São Paulo – A BRF diz que tem notado nos últimos anos uma evolução do ebitda em função de uma curva de recuperação da rentabilidade, angariada pelas diversas frentes de atuação que vão contribuir para expansão das margens.

Pedro Parente, presidente do conselho de administração da BRF. (Foto: Leandro Tavares/Agência CMA)

Além das iniciativas de eficiência adotadas nos últimos tempos, a companhia acredita que a maior oportunidade hoje vem de outros mercados, particularmente da China. Os impactos da peste suína africana na região têm promovido uma redução acelerada do rebanho suíno chinês.

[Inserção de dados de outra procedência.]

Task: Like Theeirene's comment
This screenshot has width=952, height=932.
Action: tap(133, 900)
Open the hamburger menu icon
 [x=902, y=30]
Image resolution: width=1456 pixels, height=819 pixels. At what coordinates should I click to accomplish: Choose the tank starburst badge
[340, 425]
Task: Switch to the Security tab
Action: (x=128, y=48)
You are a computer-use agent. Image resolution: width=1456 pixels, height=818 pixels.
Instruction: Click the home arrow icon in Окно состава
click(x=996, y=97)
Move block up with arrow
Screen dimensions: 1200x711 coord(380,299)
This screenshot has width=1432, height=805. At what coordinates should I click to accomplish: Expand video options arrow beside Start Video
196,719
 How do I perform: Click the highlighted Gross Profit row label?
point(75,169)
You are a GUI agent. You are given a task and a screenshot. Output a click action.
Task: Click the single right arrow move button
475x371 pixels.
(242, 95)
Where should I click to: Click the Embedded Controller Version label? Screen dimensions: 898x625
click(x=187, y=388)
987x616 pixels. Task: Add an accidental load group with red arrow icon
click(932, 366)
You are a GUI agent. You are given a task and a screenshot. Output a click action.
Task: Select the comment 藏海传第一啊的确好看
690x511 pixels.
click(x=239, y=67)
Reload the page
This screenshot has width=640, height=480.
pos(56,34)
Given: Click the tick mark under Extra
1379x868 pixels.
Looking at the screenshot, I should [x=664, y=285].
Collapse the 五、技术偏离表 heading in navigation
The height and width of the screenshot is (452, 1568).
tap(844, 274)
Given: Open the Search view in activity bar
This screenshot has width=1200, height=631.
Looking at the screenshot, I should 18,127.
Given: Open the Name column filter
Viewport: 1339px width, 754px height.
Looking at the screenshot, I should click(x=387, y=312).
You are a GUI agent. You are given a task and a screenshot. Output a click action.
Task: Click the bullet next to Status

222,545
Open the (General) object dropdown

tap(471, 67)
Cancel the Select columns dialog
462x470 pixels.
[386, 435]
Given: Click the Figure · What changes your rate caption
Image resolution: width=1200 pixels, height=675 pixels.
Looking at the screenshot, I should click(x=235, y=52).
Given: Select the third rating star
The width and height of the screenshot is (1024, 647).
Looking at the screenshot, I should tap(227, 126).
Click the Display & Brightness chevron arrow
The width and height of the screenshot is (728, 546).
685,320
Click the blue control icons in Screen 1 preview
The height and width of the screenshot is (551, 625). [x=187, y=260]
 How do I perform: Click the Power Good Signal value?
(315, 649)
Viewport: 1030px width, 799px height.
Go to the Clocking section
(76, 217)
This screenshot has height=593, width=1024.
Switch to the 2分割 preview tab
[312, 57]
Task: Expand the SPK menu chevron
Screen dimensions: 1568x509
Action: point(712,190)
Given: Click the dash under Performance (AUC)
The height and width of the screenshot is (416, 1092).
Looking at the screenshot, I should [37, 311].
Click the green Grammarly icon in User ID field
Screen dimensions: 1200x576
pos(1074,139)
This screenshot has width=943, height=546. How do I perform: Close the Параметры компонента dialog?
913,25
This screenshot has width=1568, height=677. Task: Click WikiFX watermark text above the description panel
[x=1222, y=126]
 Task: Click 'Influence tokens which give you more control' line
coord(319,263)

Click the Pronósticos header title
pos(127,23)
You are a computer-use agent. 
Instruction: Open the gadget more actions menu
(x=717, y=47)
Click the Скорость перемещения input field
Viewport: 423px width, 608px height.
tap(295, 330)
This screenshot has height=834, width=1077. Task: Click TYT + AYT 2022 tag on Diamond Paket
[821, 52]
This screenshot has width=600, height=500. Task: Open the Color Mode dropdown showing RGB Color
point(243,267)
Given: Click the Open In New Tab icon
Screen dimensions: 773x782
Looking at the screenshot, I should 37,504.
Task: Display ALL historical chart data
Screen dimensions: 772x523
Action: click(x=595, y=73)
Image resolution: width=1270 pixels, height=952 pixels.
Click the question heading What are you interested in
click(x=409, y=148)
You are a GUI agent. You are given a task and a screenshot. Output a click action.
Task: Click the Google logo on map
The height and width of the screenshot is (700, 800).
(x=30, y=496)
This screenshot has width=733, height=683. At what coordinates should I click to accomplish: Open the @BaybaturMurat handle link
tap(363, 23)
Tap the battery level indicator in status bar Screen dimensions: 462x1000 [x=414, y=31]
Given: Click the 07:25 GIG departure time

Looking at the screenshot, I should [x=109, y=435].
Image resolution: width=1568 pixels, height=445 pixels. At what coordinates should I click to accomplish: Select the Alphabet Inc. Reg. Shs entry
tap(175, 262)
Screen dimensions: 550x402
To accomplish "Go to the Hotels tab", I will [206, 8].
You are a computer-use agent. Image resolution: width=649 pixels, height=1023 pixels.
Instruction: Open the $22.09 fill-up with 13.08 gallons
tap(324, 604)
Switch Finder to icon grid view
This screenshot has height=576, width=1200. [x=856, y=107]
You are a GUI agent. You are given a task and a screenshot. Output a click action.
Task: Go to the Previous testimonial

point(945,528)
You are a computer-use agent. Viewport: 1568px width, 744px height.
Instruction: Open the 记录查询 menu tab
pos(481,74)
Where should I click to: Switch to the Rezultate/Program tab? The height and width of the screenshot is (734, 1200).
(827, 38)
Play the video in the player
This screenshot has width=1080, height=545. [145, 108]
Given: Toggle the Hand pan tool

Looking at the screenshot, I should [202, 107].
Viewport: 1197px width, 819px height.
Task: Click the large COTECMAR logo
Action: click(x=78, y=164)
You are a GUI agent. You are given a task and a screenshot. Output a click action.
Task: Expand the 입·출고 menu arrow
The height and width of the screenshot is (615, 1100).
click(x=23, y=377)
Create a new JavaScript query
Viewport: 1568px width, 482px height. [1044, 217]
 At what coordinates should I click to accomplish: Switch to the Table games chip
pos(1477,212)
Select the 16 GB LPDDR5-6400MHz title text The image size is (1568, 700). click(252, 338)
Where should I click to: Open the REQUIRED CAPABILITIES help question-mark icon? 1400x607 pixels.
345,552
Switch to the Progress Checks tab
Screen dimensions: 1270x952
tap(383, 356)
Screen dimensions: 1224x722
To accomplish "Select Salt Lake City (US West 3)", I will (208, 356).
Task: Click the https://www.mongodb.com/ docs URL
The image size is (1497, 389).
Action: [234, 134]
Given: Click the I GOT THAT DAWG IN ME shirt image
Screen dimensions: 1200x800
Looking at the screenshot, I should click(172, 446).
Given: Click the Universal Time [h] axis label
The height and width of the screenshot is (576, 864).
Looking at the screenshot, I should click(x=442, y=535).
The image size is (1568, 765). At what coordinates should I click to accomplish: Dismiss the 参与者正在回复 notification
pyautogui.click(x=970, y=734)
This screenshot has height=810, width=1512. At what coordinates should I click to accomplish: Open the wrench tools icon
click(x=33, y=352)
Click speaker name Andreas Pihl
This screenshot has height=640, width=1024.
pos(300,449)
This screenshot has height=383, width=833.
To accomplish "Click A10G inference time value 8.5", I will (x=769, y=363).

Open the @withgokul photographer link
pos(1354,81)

“Além disso, o frango, substituto natural para o porco em função da
elasticidade de preço, será igualmente beneficiado. Esses efeitos deverão ter impactos prolongados, já que o pronunciado descarte de matrizes afetará dramaticamente a capacidade de reposição daquele país”, diz o comunicado. A empresa explica ainda que a crise refletirá na queda de demanda de soja, milho e seus derivados.

Em comunicado ao mercado, a empresa ressaltou que diante desse cenário seja natural que ela queira a aproveitar a recuperação da alavancagem, para antecipar o processo de redução do endividamento.

A BRF reafirmou o guidance da alavancagem financeira de 3,65 vezes em 2019, enquanto em 2020 a espera alcançar um índice abaixo de 3 vezes. Segundo a companhia, o índice de 2,5 vezes para o próximo ano, mencionado na matéria do jornal “Valor Econômico” foi “apenas para ilustrar a intenção de acelerar o processo de redução do endividamento”.